How does a movie become a “classic”? Explanations, never less than utterly subjective, will vary from cinephile to cinephile, but I would submit that classic-film status, as traditionally understood, requires that all elements of the production work in at least near-perfect harmony: the cinematography, the casting, the editing, the design, the setting, the score. Outside first-year film studies seminars and deliberately contrarian culture columns, the label of classic, once attained, goes practically undisputed.

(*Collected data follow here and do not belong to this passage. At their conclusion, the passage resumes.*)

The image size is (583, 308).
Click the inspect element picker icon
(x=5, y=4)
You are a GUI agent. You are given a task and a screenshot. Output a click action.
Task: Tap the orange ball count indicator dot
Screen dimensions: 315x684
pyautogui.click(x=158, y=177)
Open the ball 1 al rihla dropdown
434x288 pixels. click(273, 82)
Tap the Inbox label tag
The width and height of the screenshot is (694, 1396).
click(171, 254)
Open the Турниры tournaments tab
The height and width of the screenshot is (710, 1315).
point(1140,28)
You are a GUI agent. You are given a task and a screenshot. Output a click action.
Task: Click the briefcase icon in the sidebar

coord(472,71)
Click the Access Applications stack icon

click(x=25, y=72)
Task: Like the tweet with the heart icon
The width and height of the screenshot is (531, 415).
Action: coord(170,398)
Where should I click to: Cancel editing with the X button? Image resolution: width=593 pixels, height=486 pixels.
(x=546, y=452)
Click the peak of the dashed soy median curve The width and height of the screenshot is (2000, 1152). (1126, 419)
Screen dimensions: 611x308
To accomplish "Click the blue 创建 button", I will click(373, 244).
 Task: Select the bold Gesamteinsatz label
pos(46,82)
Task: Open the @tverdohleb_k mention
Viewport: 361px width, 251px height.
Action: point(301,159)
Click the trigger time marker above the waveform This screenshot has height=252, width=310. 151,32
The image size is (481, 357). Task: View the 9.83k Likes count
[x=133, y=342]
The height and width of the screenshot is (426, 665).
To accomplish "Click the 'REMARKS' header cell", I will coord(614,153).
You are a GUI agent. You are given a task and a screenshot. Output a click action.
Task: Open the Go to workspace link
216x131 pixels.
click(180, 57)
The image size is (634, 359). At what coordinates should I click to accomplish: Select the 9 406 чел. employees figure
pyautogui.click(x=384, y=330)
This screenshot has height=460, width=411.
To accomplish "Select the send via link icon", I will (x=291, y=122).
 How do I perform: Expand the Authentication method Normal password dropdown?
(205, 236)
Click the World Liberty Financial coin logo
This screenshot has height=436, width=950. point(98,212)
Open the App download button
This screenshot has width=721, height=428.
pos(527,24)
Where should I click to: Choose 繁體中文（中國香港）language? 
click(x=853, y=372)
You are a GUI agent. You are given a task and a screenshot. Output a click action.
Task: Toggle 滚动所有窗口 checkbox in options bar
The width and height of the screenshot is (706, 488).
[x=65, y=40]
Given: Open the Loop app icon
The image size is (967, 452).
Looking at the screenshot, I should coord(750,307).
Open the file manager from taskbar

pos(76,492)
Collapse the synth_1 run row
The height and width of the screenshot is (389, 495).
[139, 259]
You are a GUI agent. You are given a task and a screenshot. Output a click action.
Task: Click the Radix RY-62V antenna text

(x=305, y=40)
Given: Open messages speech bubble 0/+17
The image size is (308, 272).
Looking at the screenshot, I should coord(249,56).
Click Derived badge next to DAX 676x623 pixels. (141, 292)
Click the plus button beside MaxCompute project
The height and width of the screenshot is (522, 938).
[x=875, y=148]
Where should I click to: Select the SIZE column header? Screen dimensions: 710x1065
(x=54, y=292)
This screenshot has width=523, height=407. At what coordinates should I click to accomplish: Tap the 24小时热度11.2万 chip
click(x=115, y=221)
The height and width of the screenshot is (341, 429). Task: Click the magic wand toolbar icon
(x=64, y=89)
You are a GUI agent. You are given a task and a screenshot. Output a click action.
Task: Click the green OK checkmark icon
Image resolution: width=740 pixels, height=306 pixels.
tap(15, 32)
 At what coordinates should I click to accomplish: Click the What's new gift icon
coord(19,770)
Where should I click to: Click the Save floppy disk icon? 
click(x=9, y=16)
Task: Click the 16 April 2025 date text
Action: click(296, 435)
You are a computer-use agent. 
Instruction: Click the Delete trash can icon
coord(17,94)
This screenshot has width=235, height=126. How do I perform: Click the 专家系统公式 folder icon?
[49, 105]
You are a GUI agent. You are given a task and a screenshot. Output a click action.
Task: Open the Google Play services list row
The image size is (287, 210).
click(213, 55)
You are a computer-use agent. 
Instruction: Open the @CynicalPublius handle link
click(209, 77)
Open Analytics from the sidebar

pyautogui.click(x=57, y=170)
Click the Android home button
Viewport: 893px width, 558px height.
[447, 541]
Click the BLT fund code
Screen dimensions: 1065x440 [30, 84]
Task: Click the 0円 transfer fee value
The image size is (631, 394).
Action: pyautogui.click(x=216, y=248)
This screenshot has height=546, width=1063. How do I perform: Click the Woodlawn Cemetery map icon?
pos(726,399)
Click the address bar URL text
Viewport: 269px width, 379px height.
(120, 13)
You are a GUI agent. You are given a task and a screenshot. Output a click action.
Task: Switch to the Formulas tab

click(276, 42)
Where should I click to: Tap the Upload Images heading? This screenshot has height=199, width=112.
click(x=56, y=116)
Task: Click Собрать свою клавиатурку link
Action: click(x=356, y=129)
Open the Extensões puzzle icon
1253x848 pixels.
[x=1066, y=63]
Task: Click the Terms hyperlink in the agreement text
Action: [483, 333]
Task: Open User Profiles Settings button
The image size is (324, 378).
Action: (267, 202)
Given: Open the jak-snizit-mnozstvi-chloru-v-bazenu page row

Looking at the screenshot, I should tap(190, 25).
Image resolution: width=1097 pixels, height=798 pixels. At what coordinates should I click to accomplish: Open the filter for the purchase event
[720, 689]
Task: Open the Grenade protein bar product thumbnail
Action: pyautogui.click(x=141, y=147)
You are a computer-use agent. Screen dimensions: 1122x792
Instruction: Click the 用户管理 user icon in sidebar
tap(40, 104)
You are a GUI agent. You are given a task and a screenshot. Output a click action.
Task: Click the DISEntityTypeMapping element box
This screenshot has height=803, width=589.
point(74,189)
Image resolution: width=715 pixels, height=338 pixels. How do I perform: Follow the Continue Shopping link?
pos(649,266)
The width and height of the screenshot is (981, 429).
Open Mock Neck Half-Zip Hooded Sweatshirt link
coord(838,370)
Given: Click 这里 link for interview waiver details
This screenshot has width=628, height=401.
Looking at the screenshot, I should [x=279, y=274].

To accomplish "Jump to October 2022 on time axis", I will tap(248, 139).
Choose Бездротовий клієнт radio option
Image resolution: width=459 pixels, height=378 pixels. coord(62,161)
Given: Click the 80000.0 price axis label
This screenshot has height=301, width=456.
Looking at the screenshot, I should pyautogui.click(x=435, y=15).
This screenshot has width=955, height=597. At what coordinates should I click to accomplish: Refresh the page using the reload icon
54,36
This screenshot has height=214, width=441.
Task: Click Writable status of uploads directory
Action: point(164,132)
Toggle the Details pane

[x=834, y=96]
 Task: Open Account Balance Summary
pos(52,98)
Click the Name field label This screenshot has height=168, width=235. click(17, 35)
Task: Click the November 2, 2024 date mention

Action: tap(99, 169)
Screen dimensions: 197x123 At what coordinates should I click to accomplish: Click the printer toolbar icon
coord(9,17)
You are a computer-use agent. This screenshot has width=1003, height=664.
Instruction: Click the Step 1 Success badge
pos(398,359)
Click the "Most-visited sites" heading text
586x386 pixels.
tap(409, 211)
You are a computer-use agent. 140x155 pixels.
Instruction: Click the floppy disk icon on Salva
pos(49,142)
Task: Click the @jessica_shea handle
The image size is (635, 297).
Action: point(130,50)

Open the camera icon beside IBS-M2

Even those who actively dislike Stanley Kubrick’s 2001: A Space Odyssey, for instance, would surely agree that its every last audiovisual nuance serves its distinctive, bold vision — especially that opening use of “Thus Spake Zarathustra.”
But Kubrick didn’t always intend to use that piece, nor the other orchestral works we’ve come to closely associate with mankind’s ventures into realms beyond Earth and struggles with intelligence of its own invention. According to Jason Kottke, Kubrick had commissioned an original score from A Streetcar Named Desire, Spartacus, Cleopatra, and Who’s Afraid of Virginia Woolf composer Alex North.
At the top of the post, you can see 2001’s opening with North’s music, and below you can hear 38 minutes of his score on Spotify. As to the question of why Kubrick stuck instead with the temporary score of Strauss, Ligeti, and Khatchaturian he’d used in editing, Kottke quotes from Michel Ciment’s interview with the filmmaker:
However good our best film composers may be, they are not a Beethoven, a Mozart or a Brahms. Why use music which is less good when there is such a multitude of great orchestral music available from the past and from our own time? [ … ] Although [North] and I went over the picture very carefully, and he listened to these temporary tracks and agreed that they worked fine and would serve as a guide to the musical objectives of each sequence he, nevertheless, wrote and recorded a score which could not have been more alien to the music we had listened to, and much more serious than that, a score which, in my opinion, was completely inadequate for the film.
North didn’t find out about Kubrick’s choice until 2001’s New York City premiere. Not an enviable situation, certainly, but not the worst thing that ever happened to a collaborator who failed to rise to the director’s expectations.
For more Kubrick and classical music, see our recent post: The Classical Music in Stanley Kubrick’s Films: Listen to a Free, 4 Hour Playlist
Note: An earlier version of this post appeared on our site in December 2014.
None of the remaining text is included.